>>

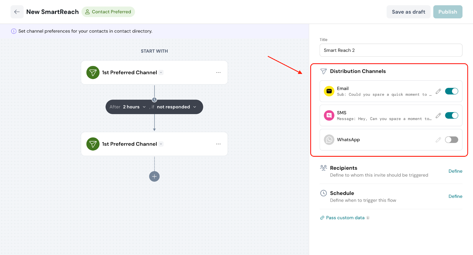This screenshot has width=473, height=255.
Task: Open three-dot menu on first channel card
Action: tap(218, 73)
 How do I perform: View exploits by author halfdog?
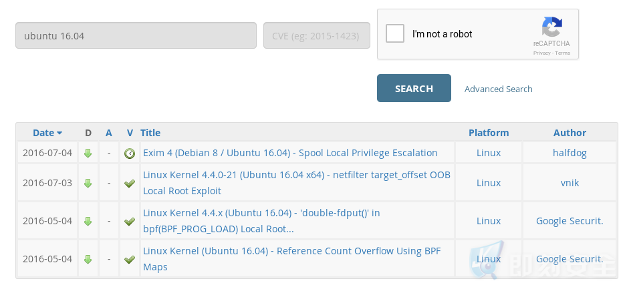click(570, 153)
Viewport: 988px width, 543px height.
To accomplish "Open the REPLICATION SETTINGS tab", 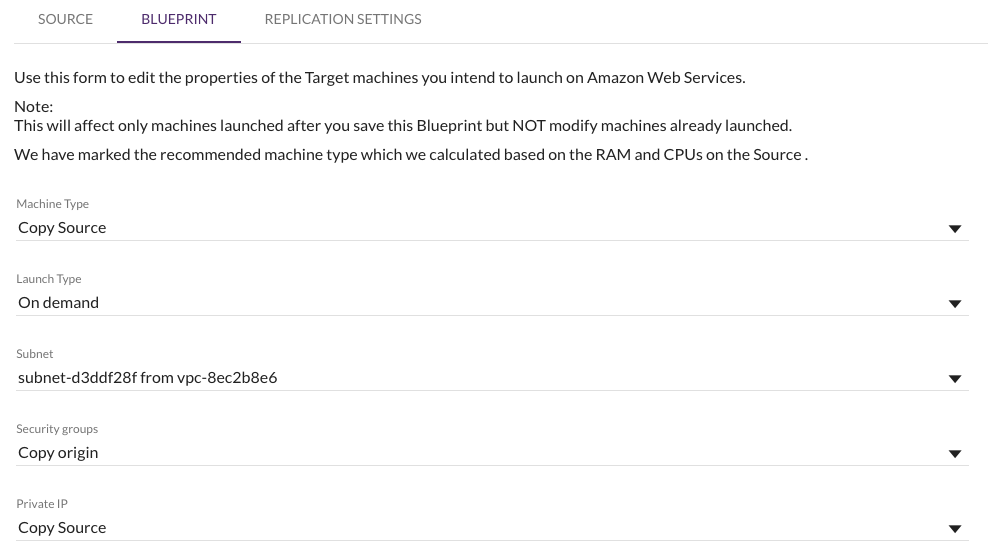I will click(343, 20).
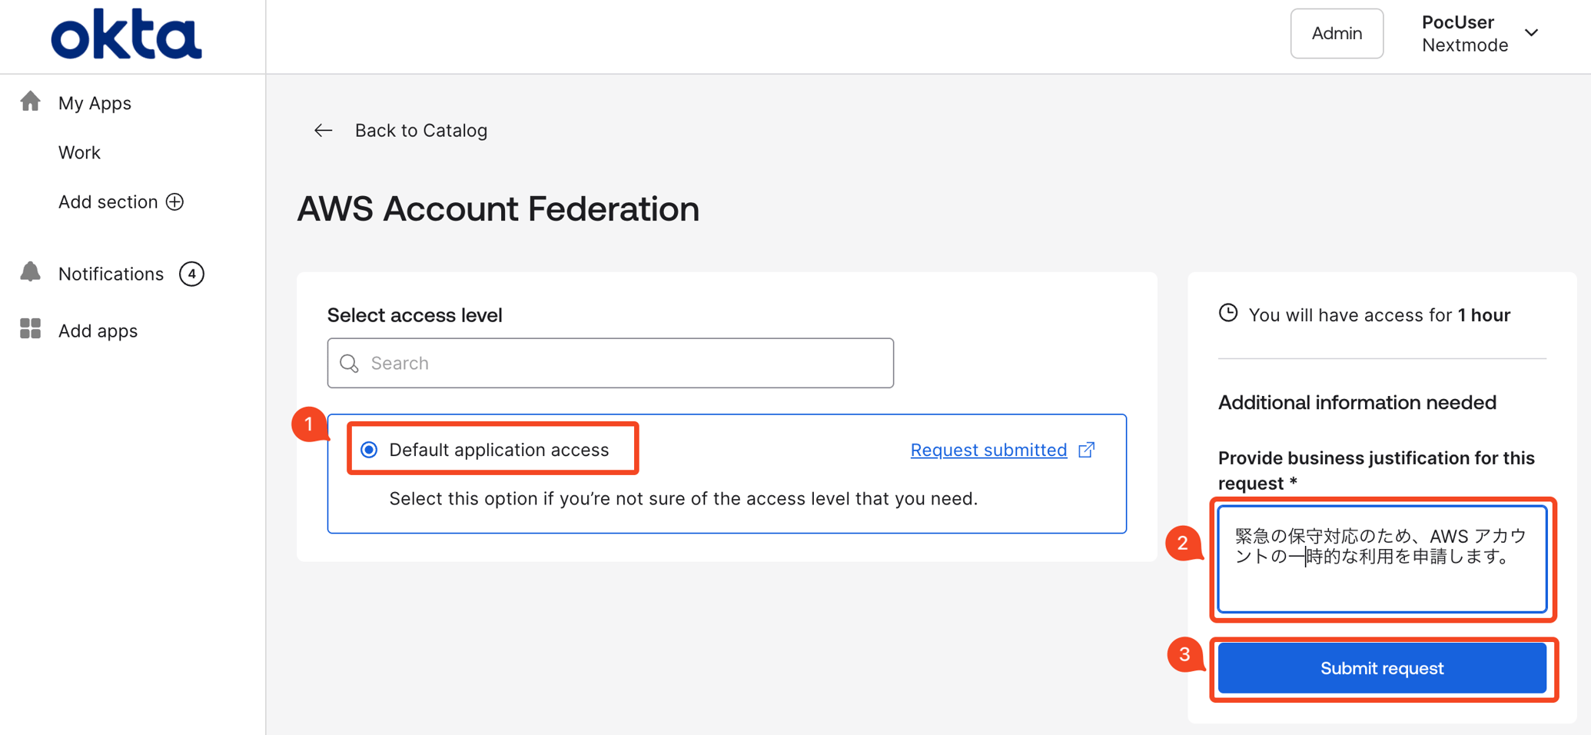Open the Admin console
Image resolution: width=1591 pixels, height=735 pixels.
(x=1337, y=33)
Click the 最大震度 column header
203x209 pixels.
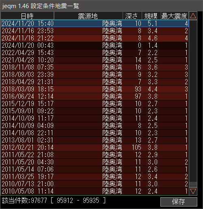(x=175, y=16)
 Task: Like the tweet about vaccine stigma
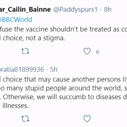pos(87,51)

<<

_WHAT TO WORK ON_.
Print, without pictures, exactly the lines from the one containing "203x209 pixels." through the final line of the records above.

_YOUR RESPONSE_.
203x209 pixels.
(x=175, y=16)
 Task: Like the tweet about vaccine stigma
pos(87,51)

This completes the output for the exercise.